ASSIGNMENT: Give back exactly the stretch of data below from the line holding "The width and height of the screenshot is (830, 529)." through the line holding "Select the Type tool", both ends included, and leave the remaining lines out.

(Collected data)
* * * * * * *
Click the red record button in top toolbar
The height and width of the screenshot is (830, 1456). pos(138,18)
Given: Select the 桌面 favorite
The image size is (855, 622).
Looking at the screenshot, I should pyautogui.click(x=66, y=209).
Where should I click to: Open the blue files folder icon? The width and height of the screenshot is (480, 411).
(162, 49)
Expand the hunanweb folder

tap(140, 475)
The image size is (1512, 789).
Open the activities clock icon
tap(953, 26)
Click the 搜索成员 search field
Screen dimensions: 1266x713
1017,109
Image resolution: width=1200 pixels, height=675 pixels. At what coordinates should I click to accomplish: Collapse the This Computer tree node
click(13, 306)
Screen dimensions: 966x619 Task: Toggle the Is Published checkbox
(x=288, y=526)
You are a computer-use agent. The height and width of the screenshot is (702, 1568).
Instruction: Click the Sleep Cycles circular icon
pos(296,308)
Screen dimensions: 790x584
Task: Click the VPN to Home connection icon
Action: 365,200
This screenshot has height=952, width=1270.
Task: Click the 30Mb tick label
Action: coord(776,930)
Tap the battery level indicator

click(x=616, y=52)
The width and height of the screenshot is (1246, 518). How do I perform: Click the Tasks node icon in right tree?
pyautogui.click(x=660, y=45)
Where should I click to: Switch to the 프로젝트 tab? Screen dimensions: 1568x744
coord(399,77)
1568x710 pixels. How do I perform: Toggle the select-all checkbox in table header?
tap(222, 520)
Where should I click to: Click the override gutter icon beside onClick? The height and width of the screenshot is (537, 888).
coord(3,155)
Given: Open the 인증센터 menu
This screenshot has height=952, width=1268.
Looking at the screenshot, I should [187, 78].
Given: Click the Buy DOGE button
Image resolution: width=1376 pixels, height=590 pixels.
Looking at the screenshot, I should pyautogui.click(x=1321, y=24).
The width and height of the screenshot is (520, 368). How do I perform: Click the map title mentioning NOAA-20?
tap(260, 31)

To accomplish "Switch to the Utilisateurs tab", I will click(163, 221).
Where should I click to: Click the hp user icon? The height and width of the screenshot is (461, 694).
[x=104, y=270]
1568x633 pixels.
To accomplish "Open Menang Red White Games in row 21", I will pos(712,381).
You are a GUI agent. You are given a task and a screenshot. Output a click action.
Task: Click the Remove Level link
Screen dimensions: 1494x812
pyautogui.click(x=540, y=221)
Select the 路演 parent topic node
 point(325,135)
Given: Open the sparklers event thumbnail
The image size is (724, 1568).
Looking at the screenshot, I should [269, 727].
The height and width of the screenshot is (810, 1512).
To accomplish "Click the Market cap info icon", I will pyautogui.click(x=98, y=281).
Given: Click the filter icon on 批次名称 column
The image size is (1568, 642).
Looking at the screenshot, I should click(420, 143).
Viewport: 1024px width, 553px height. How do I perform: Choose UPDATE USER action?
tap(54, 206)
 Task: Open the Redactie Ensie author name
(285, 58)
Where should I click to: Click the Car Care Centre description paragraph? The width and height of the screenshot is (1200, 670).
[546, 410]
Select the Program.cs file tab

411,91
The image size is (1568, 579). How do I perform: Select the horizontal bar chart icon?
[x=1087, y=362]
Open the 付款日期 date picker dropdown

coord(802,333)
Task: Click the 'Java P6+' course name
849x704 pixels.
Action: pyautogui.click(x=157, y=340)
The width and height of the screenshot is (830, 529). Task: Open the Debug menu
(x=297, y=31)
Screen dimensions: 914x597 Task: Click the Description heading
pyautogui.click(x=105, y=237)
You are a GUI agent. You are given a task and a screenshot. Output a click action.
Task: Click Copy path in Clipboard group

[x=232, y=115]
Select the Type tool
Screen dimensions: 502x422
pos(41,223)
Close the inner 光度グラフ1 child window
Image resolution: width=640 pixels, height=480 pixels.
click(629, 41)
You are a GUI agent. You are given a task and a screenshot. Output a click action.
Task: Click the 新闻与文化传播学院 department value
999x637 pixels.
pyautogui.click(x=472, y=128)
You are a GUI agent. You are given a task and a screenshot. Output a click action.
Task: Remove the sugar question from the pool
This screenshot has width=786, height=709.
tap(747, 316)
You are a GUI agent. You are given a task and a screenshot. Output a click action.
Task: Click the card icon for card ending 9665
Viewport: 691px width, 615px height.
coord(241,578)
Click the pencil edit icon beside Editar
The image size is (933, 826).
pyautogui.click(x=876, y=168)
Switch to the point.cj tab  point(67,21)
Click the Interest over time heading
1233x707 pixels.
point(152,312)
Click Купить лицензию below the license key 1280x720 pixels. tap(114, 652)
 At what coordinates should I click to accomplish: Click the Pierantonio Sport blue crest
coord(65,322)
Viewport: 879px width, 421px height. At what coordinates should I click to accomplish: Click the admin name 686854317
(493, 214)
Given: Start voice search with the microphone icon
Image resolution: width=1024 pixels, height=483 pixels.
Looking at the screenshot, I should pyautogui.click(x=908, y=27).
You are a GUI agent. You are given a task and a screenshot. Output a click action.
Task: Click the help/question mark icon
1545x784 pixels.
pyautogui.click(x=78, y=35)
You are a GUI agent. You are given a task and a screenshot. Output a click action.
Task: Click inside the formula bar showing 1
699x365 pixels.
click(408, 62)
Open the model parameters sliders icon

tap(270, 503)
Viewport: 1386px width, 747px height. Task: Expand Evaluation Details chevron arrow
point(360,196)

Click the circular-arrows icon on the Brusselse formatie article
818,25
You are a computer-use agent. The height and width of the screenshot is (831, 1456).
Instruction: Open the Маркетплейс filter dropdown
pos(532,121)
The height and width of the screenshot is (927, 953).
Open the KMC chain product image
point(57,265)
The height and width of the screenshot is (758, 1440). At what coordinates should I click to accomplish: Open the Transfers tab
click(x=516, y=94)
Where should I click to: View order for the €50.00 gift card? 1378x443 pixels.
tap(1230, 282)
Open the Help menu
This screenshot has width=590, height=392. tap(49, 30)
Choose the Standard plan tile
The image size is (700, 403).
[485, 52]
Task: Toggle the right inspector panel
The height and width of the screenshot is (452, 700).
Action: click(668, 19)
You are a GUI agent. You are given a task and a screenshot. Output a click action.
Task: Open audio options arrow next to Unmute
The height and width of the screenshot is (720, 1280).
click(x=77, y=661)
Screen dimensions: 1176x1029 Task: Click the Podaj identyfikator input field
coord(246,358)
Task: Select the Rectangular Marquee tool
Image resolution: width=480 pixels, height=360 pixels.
* * * * * * *
SOLUTION TO THIS TASK:
The width and height of the screenshot is (830, 529). Task: Open the Debug menu
(x=297, y=31)
Screen dimensions: 914x597 Task: Click the Description heading
pyautogui.click(x=105, y=237)
You are a GUI agent. You are given a task and a screenshot. Output a click action.
Task: Click Copy path in Clipboard group

[x=232, y=115]
Select the Type tool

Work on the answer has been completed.